** Start **

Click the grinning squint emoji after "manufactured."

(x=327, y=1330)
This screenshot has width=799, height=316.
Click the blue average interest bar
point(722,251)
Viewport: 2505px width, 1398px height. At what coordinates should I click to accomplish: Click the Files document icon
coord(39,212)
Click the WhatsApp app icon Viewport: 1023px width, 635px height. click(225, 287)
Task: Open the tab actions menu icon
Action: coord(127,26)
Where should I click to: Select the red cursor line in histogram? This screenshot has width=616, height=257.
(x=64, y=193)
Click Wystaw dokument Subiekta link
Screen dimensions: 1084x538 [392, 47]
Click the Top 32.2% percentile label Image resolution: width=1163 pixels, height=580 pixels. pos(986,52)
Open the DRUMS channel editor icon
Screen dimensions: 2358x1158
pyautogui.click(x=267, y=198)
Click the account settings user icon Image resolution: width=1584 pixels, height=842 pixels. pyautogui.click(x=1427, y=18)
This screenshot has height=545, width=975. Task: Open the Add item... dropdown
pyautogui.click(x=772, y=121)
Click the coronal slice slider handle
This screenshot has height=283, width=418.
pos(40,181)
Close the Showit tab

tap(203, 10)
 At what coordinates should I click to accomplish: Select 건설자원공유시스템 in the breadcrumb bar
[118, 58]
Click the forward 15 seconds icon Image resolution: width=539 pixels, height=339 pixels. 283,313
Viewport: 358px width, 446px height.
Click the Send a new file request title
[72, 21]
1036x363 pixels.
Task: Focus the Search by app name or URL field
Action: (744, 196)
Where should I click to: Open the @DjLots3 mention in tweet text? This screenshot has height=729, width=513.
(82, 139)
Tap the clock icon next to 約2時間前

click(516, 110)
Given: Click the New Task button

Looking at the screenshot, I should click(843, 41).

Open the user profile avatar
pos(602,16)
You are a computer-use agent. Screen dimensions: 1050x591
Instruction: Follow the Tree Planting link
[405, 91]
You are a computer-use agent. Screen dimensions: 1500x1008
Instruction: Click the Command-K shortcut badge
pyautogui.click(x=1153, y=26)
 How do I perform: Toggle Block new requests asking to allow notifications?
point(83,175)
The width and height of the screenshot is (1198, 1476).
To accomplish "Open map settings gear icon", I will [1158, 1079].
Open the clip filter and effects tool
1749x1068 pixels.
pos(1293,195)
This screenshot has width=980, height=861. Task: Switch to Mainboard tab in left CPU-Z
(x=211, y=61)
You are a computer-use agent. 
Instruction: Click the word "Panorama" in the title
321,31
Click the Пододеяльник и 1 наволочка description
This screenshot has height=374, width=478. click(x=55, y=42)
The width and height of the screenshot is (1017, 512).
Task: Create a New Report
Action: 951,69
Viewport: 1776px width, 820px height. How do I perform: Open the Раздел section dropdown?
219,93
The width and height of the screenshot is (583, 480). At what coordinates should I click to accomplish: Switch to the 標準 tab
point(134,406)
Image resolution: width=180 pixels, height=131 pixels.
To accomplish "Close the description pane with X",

** End **

_Work to be completed_
Reproduce all of the material above verbatim, line by line, without altering anything.

_Task answer_
Click the grinning squint emoji after "manufactured."

(x=327, y=1330)
This screenshot has width=799, height=316.
Click the blue average interest bar
point(722,251)
Viewport: 2505px width, 1398px height. At what coordinates should I click to accomplish: Click the Files document icon
coord(39,212)
Click the WhatsApp app icon Viewport: 1023px width, 635px height. click(225, 287)
Task: Open the tab actions menu icon
Action: coord(127,26)
Where should I click to: Select the red cursor line in histogram? This screenshot has width=616, height=257.
(x=64, y=193)
Click Wystaw dokument Subiekta link
Screen dimensions: 1084x538 [392, 47]
Click the Top 32.2% percentile label Image resolution: width=1163 pixels, height=580 pixels. pos(986,52)
Open the DRUMS channel editor icon
Screen dimensions: 2358x1158
pyautogui.click(x=267, y=198)
Click the account settings user icon Image resolution: width=1584 pixels, height=842 pixels. pyautogui.click(x=1427, y=18)
This screenshot has height=545, width=975. Task: Open the Add item... dropdown
pyautogui.click(x=772, y=121)
Click the coronal slice slider handle
This screenshot has height=283, width=418.
pos(40,181)
Close the Showit tab

tap(203, 10)
 At what coordinates should I click to accomplish: Select 건설자원공유시스템 in the breadcrumb bar
[118, 58]
Click the forward 15 seconds icon Image resolution: width=539 pixels, height=339 pixels. 283,313
Viewport: 358px width, 446px height.
Click the Send a new file request title
[72, 21]
1036x363 pixels.
Task: Focus the Search by app name or URL field
Action: (744, 196)
Where should I click to: Open the @DjLots3 mention in tweet text? This screenshot has height=729, width=513.
(82, 139)
Tap the clock icon next to 約2時間前

click(516, 110)
Given: Click the New Task button

Looking at the screenshot, I should click(843, 41).

Open the user profile avatar
pos(602,16)
You are a computer-use agent. Screen dimensions: 1050x591
Instruction: Follow the Tree Planting link
[405, 91]
You are a computer-use agent. Screen dimensions: 1500x1008
Instruction: Click the Command-K shortcut badge
pyautogui.click(x=1153, y=26)
 How do I perform: Toggle Block new requests asking to allow notifications?
point(83,175)
The width and height of the screenshot is (1198, 1476).
To accomplish "Open map settings gear icon", I will [1158, 1079].
Open the clip filter and effects tool
1749x1068 pixels.
pos(1293,195)
This screenshot has width=980, height=861. Task: Switch to Mainboard tab in left CPU-Z
(x=211, y=61)
You are a computer-use agent. 
Instruction: Click the word "Panorama" in the title
321,31
Click the Пододеяльник и 1 наволочка description
This screenshot has height=374, width=478. click(x=55, y=42)
The width and height of the screenshot is (1017, 512).
Task: Create a New Report
Action: 951,69
Viewport: 1776px width, 820px height. How do I perform: Open the Раздел section dropdown?
219,93
The width and height of the screenshot is (583, 480). At what coordinates should I click to accomplish: Switch to the 標準 tab
point(134,406)
Image resolution: width=180 pixels, height=131 pixels.
To accomplish "Close the description pane with X",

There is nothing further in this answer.